Lay out the listing below as a JSON list of strings, one string for each line, and skip blank lines. Leave the pictures out of your answer.

[Begin EXTRACTED ENTRIES]

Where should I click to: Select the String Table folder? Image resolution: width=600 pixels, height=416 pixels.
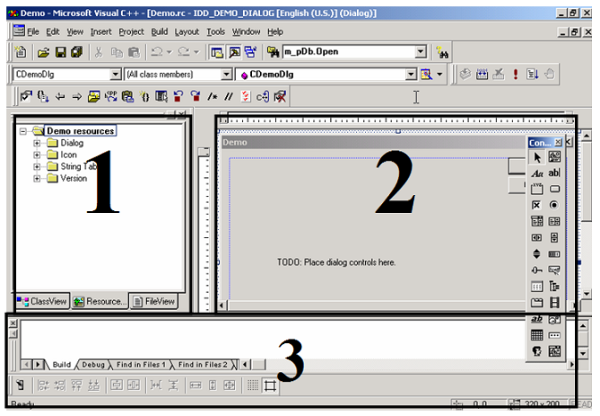(77, 166)
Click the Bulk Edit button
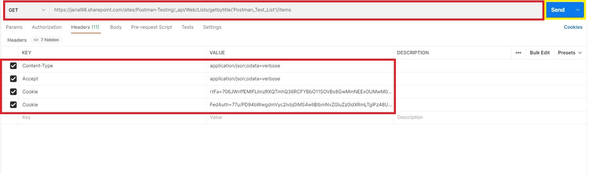 click(x=540, y=53)
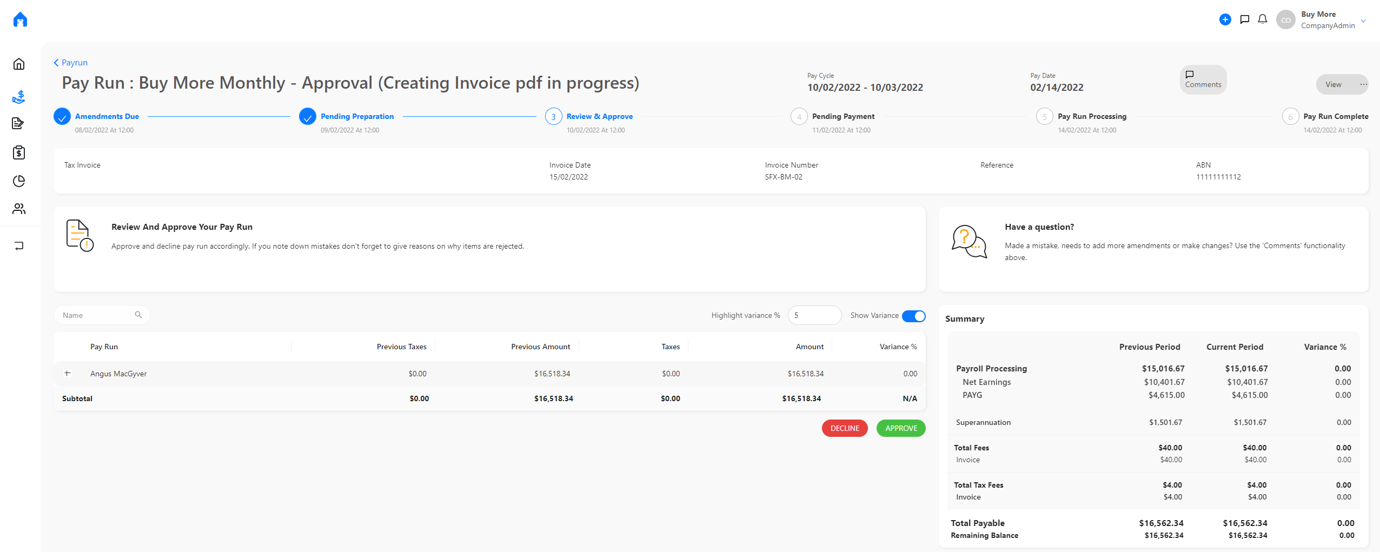Open the payroll hand-dollar sidebar icon

coord(19,97)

[End EXTRACTED ENTRIES]

▶ [PROBLEM SOLUTION]:
[
  "Where should I click to: Select the String Table folder? Image resolution: width=600 pixels, height=416 pixels.",
  "(77, 166)",
  "Click the Bulk Edit button",
  " click(x=540, y=53)",
  "Open the payroll hand-dollar sidebar icon",
  "coord(19,97)"
]